Search code examples
algorithmhashcompression

Is there a compression algorithm for an array of unique keys that quickly lets me add a key, remove a key, or check for the existence of a key?


I'm thinking about developing a storage-efficient voting system. Users of my app should be able to upvote or downvote a post, undo their vote, vote again, etc. but may never register multiple votes for a single post (just like StackOverflow).

The obvious way for me to store this data would be something like this.. (I'm using names below, but assume these are unique IDs)

{
  postId: 123,
  upvotedBy: ["bob", "sally", "mark"],
  downvotedBy: ["susan", "ryan"],
  score: 1
}

In the event a post goes viral, these arrays could become quite large and might even exceed the storage limit for a single database record. This got me thinking, maybe there is a mathematical trick whereby I can avoid storing these arrays. My only requirements are

  1. quickly check if user X has registered a vote
  2. allow user X to register a vote (if he hasn't already)
  3. allow user X to deregister his vote (if has registered one)

Bad Solution

Suppose every user's id is a prime number. For example

bob: 2
sally: 3
mark: 5
susan: 7
ryan: 11

For each post, I can initialize upvotedBy and downvotedBy to 1

{
  postId: 123,
  upvotedBy: 1,
  downvotedBy: 1,
  score: 0
}

When a user upvotes a post, I simply set upvotedBy := upvotedBy * userId (and the same for when he downvotes a post). Now I can quickly check if a user has already voted for a post, and I can register and deregister votes quickly. My example above would now look like

{
  postId: 123,
  upvotedBy: 30,
  downvotedBy: 77,
  score: 1
}

Of course, this becomes highly storage inefficient once I start multiplying thousands of prime numbers together.

Question

Does a storage and processing efficient compression algorithm that achieves these requirements exist?


Solution

  • If you can check for the existence of a key, then your data structure is equivalent to storing all the keys.

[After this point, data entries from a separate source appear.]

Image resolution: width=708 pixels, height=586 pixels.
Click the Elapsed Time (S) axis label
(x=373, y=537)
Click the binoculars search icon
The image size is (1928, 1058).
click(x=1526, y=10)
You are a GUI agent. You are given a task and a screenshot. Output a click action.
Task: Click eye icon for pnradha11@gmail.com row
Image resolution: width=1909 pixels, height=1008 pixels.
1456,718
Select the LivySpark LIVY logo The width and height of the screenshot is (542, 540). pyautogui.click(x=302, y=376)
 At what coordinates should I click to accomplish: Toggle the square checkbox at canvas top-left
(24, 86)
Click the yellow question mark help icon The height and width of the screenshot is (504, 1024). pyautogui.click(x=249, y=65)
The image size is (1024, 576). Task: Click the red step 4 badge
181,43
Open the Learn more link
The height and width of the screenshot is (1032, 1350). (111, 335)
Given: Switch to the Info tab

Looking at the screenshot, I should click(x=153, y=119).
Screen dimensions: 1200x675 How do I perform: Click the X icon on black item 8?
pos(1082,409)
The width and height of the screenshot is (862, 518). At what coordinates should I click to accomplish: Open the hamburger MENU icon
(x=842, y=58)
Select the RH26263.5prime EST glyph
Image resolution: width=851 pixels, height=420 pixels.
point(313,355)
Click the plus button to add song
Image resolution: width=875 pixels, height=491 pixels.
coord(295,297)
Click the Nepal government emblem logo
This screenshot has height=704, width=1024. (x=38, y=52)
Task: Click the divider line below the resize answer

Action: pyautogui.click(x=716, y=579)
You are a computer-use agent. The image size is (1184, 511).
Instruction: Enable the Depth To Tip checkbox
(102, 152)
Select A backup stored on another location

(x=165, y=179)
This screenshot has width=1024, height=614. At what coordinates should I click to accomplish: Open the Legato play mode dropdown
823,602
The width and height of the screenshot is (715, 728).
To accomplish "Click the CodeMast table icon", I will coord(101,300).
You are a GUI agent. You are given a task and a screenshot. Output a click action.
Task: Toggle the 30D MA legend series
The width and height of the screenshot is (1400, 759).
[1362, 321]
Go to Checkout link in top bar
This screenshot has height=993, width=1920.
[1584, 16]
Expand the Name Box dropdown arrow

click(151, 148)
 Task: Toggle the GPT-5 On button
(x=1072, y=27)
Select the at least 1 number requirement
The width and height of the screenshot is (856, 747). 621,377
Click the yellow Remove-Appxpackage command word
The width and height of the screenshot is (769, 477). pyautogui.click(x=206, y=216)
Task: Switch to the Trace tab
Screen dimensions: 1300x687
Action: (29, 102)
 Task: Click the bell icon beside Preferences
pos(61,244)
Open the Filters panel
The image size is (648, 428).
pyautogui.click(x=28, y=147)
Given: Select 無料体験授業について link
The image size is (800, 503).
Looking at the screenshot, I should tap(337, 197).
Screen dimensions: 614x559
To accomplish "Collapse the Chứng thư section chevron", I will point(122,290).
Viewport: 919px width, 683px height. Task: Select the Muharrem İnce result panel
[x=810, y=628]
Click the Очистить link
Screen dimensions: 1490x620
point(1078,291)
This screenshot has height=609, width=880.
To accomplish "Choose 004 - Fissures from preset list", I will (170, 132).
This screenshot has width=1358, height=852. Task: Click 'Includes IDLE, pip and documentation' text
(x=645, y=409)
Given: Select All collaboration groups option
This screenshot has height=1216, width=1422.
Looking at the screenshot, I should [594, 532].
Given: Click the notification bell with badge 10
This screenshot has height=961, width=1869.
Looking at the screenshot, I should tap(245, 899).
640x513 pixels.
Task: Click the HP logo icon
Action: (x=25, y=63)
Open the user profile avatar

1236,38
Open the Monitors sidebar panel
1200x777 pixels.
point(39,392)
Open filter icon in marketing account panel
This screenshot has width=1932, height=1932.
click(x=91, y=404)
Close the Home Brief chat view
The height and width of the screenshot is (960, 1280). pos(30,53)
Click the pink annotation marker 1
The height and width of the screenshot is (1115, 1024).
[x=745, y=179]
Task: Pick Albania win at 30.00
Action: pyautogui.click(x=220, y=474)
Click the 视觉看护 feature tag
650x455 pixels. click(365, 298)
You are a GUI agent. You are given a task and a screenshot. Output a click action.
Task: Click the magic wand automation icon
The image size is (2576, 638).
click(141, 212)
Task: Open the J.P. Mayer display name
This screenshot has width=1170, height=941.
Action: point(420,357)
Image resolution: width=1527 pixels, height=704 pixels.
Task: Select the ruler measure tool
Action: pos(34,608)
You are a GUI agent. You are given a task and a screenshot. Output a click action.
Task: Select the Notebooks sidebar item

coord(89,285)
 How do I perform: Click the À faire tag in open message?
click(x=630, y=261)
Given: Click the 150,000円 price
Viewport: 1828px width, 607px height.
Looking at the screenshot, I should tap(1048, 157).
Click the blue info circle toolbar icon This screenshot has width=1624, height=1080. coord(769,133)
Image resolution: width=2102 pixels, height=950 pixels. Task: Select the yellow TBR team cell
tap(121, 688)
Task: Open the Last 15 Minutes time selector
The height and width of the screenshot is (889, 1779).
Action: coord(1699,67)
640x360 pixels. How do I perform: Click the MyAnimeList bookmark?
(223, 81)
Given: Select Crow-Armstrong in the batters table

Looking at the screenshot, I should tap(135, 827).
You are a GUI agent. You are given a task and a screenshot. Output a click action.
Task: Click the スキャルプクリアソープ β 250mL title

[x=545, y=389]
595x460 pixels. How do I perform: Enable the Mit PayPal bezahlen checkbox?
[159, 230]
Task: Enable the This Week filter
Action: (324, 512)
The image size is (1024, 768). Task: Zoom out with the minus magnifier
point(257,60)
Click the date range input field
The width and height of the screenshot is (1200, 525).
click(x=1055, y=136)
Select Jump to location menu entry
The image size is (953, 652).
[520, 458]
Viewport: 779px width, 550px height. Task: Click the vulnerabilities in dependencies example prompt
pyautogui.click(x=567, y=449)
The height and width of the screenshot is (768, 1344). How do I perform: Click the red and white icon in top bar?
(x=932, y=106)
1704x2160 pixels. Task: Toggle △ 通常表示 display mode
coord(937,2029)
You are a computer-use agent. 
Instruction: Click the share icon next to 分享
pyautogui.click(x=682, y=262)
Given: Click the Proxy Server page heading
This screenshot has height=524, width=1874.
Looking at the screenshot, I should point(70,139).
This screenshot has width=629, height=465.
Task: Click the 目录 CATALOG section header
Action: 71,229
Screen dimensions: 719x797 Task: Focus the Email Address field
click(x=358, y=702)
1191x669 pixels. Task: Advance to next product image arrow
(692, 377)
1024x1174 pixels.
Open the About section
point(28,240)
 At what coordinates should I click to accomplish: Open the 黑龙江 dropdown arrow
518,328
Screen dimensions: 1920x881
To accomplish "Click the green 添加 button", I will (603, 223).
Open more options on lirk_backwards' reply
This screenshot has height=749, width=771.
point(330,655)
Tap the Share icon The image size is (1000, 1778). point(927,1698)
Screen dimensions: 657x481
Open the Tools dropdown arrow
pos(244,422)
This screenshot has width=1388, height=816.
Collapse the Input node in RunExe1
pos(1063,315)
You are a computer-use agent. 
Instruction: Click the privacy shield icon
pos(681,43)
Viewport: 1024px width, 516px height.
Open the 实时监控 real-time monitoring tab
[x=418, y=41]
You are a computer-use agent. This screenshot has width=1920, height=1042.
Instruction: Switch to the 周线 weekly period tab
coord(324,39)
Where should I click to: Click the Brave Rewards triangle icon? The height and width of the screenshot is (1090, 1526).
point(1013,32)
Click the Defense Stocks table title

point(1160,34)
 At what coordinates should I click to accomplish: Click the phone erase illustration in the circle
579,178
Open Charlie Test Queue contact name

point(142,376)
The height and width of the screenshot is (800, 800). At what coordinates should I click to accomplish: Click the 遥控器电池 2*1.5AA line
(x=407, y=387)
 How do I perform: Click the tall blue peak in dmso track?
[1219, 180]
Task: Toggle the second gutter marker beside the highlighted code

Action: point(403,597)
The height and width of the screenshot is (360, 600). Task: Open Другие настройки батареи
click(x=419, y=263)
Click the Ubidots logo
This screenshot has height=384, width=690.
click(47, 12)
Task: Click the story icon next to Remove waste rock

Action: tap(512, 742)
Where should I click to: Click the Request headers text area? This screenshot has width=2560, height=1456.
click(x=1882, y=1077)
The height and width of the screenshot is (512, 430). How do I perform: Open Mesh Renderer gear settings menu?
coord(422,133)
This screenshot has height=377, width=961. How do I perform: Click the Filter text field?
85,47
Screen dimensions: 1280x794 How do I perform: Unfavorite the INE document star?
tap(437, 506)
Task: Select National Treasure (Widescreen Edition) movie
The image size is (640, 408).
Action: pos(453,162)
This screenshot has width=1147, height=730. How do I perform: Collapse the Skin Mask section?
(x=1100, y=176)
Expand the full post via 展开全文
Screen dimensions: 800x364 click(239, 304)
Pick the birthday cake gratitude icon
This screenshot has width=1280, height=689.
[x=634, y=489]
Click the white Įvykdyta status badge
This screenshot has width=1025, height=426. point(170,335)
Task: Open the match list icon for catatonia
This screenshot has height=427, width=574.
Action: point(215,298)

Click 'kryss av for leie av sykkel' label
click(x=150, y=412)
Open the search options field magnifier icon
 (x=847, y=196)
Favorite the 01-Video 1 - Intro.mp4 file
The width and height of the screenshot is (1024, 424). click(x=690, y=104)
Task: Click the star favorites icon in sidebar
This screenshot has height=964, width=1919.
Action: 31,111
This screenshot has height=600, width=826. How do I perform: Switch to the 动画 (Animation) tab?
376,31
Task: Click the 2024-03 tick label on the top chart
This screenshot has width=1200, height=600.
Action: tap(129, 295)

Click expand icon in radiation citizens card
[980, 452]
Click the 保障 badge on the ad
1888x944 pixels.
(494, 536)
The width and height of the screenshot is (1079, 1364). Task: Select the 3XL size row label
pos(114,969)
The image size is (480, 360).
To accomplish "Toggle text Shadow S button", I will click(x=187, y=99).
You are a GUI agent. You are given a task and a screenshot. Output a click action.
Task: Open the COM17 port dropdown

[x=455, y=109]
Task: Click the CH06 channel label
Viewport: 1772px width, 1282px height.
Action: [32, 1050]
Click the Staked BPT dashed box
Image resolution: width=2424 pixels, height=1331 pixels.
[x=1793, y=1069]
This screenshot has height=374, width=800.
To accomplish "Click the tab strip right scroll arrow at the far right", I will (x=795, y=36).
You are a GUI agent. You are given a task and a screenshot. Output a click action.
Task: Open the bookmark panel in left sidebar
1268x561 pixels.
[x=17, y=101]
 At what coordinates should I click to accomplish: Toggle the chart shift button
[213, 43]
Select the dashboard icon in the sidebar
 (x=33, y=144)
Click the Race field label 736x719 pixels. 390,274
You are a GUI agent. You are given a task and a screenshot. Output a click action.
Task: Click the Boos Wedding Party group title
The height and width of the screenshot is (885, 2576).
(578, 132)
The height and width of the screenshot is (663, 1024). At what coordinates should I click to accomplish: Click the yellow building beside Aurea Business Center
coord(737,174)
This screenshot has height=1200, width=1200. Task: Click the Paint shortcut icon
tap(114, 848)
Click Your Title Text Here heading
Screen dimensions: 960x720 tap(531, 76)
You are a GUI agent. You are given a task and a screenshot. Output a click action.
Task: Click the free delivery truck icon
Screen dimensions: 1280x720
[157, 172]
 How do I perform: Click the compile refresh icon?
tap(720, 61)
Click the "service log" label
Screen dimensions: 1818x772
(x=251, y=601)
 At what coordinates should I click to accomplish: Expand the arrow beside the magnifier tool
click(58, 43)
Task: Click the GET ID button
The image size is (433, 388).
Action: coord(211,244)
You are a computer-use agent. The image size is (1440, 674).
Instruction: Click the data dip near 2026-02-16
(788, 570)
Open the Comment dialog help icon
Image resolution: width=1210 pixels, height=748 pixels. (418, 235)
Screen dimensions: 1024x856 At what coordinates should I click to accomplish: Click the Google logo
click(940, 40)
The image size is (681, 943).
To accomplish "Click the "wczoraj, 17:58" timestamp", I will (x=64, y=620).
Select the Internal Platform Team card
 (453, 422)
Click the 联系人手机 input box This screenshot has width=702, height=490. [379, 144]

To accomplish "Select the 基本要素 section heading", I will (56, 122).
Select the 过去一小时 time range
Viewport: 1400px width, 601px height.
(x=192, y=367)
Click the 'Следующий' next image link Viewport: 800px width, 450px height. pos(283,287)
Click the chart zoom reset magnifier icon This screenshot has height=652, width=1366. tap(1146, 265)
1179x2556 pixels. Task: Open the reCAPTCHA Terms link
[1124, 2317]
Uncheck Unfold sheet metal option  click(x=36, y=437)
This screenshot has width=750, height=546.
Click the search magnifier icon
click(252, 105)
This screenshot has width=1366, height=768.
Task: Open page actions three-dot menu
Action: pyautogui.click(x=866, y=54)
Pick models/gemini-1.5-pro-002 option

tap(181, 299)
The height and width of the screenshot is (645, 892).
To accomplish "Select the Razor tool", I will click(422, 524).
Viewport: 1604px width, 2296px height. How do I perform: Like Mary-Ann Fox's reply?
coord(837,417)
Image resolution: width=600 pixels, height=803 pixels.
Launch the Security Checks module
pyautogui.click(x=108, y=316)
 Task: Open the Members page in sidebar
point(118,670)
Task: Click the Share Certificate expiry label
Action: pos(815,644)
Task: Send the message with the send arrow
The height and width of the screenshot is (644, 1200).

    There is a lower bound on how much space it takes to do that, and there are succinct data structures that get pretty close to that lower bound in all cases. They're pretty complicated though, and are not going to be practical for your use case.

    If you insist, you can use the Roaring Bitmaps library.

    But why do you really want to compress this data in the first place? If it's to reduce network traffic or allow for efficient operation, then the solution is to store just the counts (or nothing, because normalization) with the post and move the votes themselves into a separate table, as @greybeard suggests in comments.